Land-atmosphere interactions over the Indonesian Maritime Continent

Abstract

The “Maritime Continent” (MC) is the largest archipelago in the tropical region, consisting of over 22,000 islands and inhabited by more than 400 million people. This region has a significant impact on global atmospheric circulation, especially during the strong interannual climate variability events, such as El Niño Southern Oscillation (ENSO) and Indian Ocean Dipole (IOD) events, which can have far-reaching effects on global climate patterns. The region is also affected by seasonal variations, such as monsoons (Australian and Indian Monsoons), intraseasonal variations, such as the Madden-Julian Oscillation (MJO), and diurnal variations due to Sea Breeze Circulation (SBC). These multiscale variabilities influence the livelihood of the inhabitant through weather extremes and affect the practice and sustainability of agriculture in the region, which produces globally essential crops and agricultural commodities. Unfortunately, state-of-the-art global climate and weather prediction models suffer from persistent systematic bias in precipitation and limited prediction skills over the MC, also known as the “MC prediction barrier.” Additionally, the MC often disrupts the propagation of MJO, also called the “MC barrier effect.” Furthermore, the monsoon transition and onset over the region are challenging to precisely predict due to the “false onset,” which affects the planting time of the primary crops, eventually threatening food security.
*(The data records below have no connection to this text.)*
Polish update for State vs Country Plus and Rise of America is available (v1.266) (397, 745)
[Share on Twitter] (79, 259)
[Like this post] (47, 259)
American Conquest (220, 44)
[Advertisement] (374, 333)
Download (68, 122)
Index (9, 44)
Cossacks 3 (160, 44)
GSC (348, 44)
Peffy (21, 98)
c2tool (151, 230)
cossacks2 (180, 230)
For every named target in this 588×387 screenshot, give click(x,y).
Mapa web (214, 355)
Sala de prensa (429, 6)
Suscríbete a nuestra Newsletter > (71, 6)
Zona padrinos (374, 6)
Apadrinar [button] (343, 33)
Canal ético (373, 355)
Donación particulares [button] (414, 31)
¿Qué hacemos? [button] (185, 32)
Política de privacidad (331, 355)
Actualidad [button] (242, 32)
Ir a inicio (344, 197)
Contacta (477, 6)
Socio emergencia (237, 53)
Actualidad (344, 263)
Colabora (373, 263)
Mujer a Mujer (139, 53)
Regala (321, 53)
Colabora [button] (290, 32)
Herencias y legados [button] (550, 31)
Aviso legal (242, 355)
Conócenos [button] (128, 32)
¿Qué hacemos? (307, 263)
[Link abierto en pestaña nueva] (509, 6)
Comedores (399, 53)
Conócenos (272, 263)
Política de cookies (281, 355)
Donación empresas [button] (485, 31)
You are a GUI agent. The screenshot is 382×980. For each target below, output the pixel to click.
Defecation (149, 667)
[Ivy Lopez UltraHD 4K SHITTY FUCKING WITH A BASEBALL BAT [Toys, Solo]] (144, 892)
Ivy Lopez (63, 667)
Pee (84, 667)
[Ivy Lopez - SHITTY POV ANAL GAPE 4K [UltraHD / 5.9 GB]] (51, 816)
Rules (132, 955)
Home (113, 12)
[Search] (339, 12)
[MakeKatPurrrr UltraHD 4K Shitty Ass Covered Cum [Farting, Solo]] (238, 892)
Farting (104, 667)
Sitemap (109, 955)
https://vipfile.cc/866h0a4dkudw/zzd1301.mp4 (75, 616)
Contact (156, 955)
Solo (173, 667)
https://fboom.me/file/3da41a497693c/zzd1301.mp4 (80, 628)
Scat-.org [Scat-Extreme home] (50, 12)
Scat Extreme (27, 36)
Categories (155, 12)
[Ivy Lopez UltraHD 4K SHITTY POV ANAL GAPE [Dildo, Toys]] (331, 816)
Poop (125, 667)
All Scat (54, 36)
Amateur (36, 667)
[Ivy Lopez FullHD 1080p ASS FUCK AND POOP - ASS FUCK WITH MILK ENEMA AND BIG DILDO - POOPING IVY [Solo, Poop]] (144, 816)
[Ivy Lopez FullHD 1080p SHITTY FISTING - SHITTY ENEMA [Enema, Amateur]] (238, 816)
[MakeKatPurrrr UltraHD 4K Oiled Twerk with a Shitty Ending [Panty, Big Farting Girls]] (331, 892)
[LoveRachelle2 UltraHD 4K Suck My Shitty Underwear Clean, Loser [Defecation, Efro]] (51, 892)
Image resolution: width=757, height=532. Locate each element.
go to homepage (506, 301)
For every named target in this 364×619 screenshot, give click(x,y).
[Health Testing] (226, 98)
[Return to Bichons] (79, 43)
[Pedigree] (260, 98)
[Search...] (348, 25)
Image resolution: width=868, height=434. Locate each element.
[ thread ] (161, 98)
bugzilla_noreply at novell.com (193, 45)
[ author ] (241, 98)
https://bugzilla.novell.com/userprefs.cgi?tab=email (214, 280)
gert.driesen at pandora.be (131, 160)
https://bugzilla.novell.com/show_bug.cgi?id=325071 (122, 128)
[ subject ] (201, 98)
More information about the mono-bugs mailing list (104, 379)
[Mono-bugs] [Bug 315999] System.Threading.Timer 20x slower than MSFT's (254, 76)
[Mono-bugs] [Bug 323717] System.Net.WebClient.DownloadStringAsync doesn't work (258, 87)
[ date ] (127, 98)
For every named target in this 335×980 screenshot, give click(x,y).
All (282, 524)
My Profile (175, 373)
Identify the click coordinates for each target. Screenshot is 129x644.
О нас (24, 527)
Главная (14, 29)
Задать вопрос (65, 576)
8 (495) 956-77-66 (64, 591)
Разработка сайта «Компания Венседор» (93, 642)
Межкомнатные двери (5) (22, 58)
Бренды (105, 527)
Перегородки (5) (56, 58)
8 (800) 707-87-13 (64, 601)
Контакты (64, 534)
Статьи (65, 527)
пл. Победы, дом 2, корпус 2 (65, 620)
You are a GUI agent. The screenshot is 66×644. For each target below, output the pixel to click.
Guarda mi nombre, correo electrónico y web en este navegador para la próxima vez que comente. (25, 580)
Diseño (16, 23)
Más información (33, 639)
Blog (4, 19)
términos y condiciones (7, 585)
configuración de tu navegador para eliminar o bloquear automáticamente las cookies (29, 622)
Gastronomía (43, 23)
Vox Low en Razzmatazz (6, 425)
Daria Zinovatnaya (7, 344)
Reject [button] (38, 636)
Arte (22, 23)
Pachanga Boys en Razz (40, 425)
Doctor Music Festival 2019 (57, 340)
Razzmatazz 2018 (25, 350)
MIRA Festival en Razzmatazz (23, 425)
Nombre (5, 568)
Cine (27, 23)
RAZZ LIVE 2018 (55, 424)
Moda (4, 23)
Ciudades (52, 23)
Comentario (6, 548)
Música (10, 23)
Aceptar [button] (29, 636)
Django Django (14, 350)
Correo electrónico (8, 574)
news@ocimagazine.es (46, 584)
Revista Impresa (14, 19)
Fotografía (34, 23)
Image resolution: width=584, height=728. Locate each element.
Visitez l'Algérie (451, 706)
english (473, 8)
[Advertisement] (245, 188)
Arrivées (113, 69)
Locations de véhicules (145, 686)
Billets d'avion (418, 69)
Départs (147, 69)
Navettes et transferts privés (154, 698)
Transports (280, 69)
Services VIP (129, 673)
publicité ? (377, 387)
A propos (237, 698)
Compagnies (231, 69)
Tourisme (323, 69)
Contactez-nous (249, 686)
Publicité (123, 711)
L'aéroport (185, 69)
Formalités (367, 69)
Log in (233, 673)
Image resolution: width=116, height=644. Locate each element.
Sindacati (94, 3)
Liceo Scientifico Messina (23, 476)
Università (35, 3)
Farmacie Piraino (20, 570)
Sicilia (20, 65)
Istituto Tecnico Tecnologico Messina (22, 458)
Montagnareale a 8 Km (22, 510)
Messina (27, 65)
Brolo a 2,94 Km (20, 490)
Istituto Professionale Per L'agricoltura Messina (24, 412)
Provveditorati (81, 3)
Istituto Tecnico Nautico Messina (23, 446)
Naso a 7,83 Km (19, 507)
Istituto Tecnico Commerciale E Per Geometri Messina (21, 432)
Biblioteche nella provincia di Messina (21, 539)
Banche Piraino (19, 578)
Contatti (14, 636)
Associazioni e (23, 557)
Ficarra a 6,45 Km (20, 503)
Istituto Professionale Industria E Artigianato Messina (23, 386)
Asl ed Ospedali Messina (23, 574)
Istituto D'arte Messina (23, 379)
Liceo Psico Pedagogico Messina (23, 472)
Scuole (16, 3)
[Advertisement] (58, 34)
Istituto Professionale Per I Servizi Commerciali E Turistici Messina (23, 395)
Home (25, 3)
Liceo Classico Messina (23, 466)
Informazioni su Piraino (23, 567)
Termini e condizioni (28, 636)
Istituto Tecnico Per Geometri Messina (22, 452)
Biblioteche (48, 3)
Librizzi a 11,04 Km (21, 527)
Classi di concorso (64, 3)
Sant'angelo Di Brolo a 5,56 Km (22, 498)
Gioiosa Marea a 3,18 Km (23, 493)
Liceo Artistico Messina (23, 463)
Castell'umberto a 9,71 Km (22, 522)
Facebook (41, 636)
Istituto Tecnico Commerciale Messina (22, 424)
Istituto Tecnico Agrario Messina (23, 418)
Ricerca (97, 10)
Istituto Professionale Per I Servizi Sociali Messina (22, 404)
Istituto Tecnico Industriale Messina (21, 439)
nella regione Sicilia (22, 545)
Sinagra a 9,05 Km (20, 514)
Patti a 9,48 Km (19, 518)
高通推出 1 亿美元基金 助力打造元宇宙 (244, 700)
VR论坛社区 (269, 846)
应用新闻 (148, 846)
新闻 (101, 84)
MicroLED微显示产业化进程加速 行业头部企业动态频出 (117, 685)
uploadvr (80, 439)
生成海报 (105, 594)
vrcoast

Recent studies hint that land surface properties might contribute to these problems. This dissertation investigates the role of land-atmosphere interactions over the Indonesian Maritime Continent. Specifically, the study explores the contribution of land-atmosphere feedback to the diurnal cycle of precipitation over the coastal regions of the Maritime Continent. This study also examines the role of land-atmosphere interactions in MJO propagation across the MC. Finally, this study investigates how land-atmosphere feedback modulates the onset of the wet season in the region during the years without significant large-scale circulations. By pursuing these lines of inquiry, the dissertation aims to enhance our understanding of the complex interactions between land and atmosphere, increase resilience to the impacts of climate variability, and improve food security for the millions of people living on the Maritime Continent.